Apparition, which cut more than half its staff this week in a restructuring hastened by the departure of Bob Berney in May, was overburdened by a huge overhead that had grown during the company’s short existence, according to an executive close to the company.Bob Berney Kristen Stewart and Bill Pohlad

But once the firm reorganizes to reduce that overhead, Apparition plans to remain in business – and, in fact, the company is currently considering the acquisition of a couple of films.

With employees in New York, Los Angeles and Chicago, Apparition reportedly had a high executive payroll and an overhead of hundreds of thousands of dollars a month, making the company’s operation impossible to sustain without hit movies.

“Extremely top-heavy for a company that size, with a ridiculous overhead” was one analyst’s description of the company, which laid off 15 of its 27 staffers this week. 

Under Berney, who cofounded the company with owner Bill Pohlad in 2009, Apparition employed close colleagues and family members of Berney’s who had worked with him for many years at Newmarket and other companies. Those staffers, who were part of the cuts in the company, had been expected to possibly resign and follow their former chief when Berney takes a job with Graham King’s GK Films.

Berney declined a request for comment.

But another executive familiar with the workings of Apparition disputed the contention that the company had huge overhead, saying that the staff size was appropriate for the original business plan of the company, which called for the release of about eight films per year.

As things currently stand, however, Apparition has only one film on its slate, Terrence Malick’s “Tree of Life.”

In an interview after he quit Apparition in May, Berney suggested that Pohlad had not given him enough reign to buy films to fill the release pipeline for Apparition. Many were shocked when he resigned suddenly on the eve of the Cannes Film Festival.

With a slate of films that proved disappointing at the box office (including “The Runaways” and the Oscar-nominated “Bright Star”), Apparition found the going tough in a market in which independent companies are extremely hard-pressed to turn a profit. 

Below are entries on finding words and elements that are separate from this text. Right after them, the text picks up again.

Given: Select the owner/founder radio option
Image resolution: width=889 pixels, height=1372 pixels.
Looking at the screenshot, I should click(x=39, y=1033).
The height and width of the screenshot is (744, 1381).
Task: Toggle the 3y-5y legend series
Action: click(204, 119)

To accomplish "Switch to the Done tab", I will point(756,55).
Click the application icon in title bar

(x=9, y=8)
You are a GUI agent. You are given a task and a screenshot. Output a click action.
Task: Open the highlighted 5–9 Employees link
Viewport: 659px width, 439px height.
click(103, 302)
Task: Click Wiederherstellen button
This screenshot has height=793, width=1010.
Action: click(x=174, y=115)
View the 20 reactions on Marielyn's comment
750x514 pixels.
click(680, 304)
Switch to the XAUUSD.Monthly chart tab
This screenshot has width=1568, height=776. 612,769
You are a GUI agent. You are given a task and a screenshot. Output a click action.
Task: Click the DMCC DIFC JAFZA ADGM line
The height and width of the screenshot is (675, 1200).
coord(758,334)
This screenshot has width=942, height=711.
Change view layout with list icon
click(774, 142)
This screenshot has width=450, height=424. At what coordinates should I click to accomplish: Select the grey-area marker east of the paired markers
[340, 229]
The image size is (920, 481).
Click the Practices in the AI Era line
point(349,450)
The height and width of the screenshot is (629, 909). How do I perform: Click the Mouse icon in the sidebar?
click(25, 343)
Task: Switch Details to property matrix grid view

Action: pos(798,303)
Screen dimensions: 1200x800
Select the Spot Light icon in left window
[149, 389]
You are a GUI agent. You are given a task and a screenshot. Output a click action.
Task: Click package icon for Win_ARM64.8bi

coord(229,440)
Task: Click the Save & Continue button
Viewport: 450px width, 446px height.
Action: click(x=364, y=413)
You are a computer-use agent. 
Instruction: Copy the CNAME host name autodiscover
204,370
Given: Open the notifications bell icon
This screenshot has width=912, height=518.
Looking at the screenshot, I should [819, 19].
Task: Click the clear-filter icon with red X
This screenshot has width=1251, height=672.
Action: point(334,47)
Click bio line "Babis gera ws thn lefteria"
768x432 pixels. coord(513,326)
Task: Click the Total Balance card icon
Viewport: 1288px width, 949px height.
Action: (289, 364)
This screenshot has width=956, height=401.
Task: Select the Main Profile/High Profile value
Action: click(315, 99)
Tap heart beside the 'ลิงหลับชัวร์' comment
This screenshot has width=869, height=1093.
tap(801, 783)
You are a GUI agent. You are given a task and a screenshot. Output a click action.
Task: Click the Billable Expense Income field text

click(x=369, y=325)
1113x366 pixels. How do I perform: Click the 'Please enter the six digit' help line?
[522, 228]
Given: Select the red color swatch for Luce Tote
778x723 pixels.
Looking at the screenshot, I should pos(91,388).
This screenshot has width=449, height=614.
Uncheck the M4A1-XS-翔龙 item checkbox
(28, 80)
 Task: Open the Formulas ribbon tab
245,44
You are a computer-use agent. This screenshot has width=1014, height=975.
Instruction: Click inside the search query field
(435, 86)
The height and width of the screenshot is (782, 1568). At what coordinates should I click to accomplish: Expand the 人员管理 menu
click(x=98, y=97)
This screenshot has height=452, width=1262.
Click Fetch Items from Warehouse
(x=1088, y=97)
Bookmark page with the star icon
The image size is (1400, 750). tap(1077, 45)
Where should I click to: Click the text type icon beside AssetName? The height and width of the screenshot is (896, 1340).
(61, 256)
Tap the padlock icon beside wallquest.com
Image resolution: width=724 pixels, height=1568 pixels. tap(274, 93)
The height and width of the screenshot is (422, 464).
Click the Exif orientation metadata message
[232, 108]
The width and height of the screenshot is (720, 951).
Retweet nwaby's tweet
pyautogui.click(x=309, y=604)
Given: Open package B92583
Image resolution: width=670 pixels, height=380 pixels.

It recently returned “Welcome to the Rileys,” which Berney had bought at Sundance, back to the Sony Worldwide Acquisitions Group. (Photo: Berney, "Runaways" and "Rileys" star Kristen Stewart, and Pohlad.)

Currently, Apparition has a single film on its slate, but that film is one of the year’s most eagerly-awaited releases: “The Tree of Life,” starring Brad Pitt and directed by Terrence Malick. 

At some point, the restructuring may involve hiring a replacement for Berney; as an alternative, his duties could be managed by “a couple of key executives,” according to an insider who says “there are really no assumptions” about the eventual makeup of the company.

Tom Ortenberg, a veteran of Lionsgate who now serves as a movie-industry consultant, is advising Pohlad on the restructuring.  He will also handle the release and Oscar campaign for the Malick film, which is “nips and tucks” away from being finished, according to someone who’s seen (and loved) it. 

Still, Malick can take a notoriously long time to make those final tweaks.  Numerous film festivals have expressed interest in the film.